» **Input**:
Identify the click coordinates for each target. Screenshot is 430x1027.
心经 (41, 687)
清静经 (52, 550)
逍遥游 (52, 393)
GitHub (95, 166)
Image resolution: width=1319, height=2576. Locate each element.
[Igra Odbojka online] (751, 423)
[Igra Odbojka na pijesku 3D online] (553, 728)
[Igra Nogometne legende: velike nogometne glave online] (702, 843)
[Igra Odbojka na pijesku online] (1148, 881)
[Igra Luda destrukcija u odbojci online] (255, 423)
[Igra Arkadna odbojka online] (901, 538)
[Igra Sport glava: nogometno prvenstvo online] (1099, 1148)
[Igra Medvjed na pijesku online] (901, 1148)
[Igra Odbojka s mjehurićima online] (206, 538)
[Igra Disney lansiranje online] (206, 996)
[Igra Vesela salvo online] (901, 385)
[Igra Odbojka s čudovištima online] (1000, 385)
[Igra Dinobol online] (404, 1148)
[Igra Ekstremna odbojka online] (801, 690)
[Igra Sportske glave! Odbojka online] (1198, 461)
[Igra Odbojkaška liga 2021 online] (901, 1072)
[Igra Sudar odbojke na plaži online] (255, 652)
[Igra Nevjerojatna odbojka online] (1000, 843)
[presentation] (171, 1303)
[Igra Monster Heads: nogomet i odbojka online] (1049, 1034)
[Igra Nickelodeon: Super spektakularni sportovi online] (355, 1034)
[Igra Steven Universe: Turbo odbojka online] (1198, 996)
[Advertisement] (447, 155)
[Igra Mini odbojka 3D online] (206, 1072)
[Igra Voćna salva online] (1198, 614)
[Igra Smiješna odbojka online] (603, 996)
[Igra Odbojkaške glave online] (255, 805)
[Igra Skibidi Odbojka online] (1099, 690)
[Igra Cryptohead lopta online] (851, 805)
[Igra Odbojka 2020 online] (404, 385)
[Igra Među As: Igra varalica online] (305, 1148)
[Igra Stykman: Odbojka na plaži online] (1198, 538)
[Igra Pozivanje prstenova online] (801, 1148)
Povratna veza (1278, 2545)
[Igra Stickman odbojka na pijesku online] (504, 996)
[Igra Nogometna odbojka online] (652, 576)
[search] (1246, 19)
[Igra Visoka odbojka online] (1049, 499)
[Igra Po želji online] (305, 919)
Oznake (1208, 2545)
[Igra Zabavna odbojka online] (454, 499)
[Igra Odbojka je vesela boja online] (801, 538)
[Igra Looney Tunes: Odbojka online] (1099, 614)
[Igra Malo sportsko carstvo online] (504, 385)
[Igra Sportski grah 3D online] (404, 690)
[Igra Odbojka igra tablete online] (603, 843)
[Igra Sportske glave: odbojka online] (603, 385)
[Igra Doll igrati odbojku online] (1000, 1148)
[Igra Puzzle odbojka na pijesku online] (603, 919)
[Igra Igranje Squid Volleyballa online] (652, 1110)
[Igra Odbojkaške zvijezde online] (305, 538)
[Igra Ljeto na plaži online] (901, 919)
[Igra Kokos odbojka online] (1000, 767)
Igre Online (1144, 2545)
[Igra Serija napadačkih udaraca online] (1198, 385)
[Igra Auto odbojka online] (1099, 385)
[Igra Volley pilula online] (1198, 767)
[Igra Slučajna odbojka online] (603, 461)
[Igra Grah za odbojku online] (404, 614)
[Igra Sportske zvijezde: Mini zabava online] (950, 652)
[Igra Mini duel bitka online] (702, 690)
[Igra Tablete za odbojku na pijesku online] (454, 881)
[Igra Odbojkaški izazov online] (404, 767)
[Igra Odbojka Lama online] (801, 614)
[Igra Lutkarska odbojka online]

» **Directions for this task**: Only the lines above from the line containing "[Igra Puzzle odbojka" through the line containing "[Igra Grah za odbojku online] (404, 614)" should be retyped, exactly and with both ends included.

» **Result of the task**:
[Igra Puzzle odbojka na pijesku online] (603, 919)
[Igra Igranje Squid Volleyballa online] (652, 1110)
[Igra Odbojkaške zvijezde online] (305, 538)
[Igra Ljeto na plaži online] (901, 919)
[Igra Kokos odbojka online] (1000, 767)
Igre Online (1144, 2545)
[Igra Serija napadačkih udaraca online] (1198, 385)
[Igra Auto odbojka online] (1099, 385)
[Igra Volley pilula online] (1198, 767)
[Igra Slučajna odbojka online] (603, 461)
[Igra Grah za odbojku online] (404, 614)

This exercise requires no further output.